King Kaufman's Sports Daily

NBA refs manage to blow the call even when they're right. Their inside-out protest against the league was all upside down.

Published March 1, 2004 8:00PM (EST)

I'm writing this column with my shirt inside out as a show of solidarity for the NBA officials who reversed their jerseys Friday night in protest of the league suspending one of them for blowing a call. I support them because I think it's good for the soul to back a really dumb protest every once in a while.

The refs, who get so many calls wrong, really got this one wrong if what they were trying to do was help Michael Henderson, who was taken off three game assignments after his error late in Wednesday's Nuggets-Lakers game in Denver. That was a massive, wrongheaded overreaction by the league, but the protesting officials, hearts in the right place and everything, did more harm to Henderson than the NBA did.

All but two of the 30 officials who worked the league's 10 games turned their jerseys inside out Friday and wrote Henderson's number 62 on the back in black Sharpie. One of those Sharpies may have been the one Terrell Owens had been planning to use to complete the free agency paperwork he and his agent failed to get turned in to the 49ers on time, but if so that's another story. The protest didn't continue at Saturday's games.

Almost any official in any sport will tell you that if he's doing his job well, you don't notice him. By turning Michael Henderson into a household name in the basketball world, his fellows have put a giant spotlight on the second-year man. Without the inside-out protest, Nuggets fans, whose team is struggling to make the playoffs for the first time in nine years, would have grumbled about "that ref" who blew the call in the Lakers game. Now, thanks to his comrades, every basketball fan in North America knows Henderson, and they know him for only one thing, a blunder. It'll be years before Henderson can be invisible.

Maybe the other officials don't like Henderson and saw this as a chance to protest league policy and stick it to the kid while looking like they were supporting him. If so, it was a brilliant, Machiavellian move. Somehow I doubt it, though. Even Machiavelli couldn't have organized that kind of cooperation so quickly with a target as small-potatoes as Henderson.

Here's what happened in Denver Wednesday: The Nuggets were leading by two when Andre Miller took a shot to beat the shot-clock buzzer with 27 seconds to go in the game. The shot grazed the rim and was rebounded by teammate Carmelo Anthony, meaning Denver had the ball, the lead and a fresh 24 seconds. But Henderson, thinking the shot hadn't hit the rim, blew his whistle, calling a shot-clock violation.

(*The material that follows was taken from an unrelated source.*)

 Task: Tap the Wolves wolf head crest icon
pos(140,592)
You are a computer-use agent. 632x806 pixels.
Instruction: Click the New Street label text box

The Nuggets howled. The three officials huddled and agreed the ball had indeed hit the rim. That made Henderson's whistle officially an inadvertent one. Even though the Nuggets should have and did have the ball, the inadvertent whistle rule calls for a jump ball. The Lakers, who have Shaquille O'Neal, won the tip, and Kareem Rush hit a three-pointer that won the game.

Henderson clearly blew it. But, conspiracy theories aside -- "the fix is in for the Lakers!" -- his error was a human one. He just fumbled, saw the play incorrectly. It's not as though his mistake was caused by ignorance of the rules or inattention to the game. He just flubbed one. That's what you get when you have human beings as officials in a fast, fluid game.

The league's response was out of whack, as though Henderson had done it on purpose. It was also just bad management. The NBA is doing a lot of P.R. this year on its new system of evaluating the much-criticized refs, but instead of relying on that system, it cuts a guy off at the knees for making one bad call. If Henderson's a lousy referee, then the evaluation system should expose him, and the league could then either work with him to improve his performance or cut him loose.

Instead the league now has a whole roster of disgruntled officials, with tensions likely to increase if deputy commissioner Russ Granik follows through on his threat of punishment for the Friday night protesters, and a cause célèbre centered around a blown call by a referee, something the NBA would be wise not to call attention to. It routinely fines Mavericks owner Mark Cuban Monopoly-money amounts for doing that very thing.

Rather than publicly flogging one of its employees, the NBA ought to take a look at that rule that turns an inadvertent whistle into a jump ball. Without that whistle Wednesday, Denver clearly would have had possession. But "once play was stopped, the game officials made the correct ruling by resuming play with a jump ball at midcourt," said NBA vice president Stu Jackson, who oversees the officials.

That's dumb. A jump ball would be appropriate if it were unclear who'd have had possession without a whistle, but when possession is clear, the jump ball rule punishes the team that has the ball for an official's mistake. The Nuggets should have been allowed to inbound the ball. The NBA should change that rule.

But as dumb as the NBA was throughout this incident, the refs were even dumber. And so, to show my displeasure at their protest while simultaneously supporting it with my inside-out shirt, I'm also writing this column with my underwear on backwards.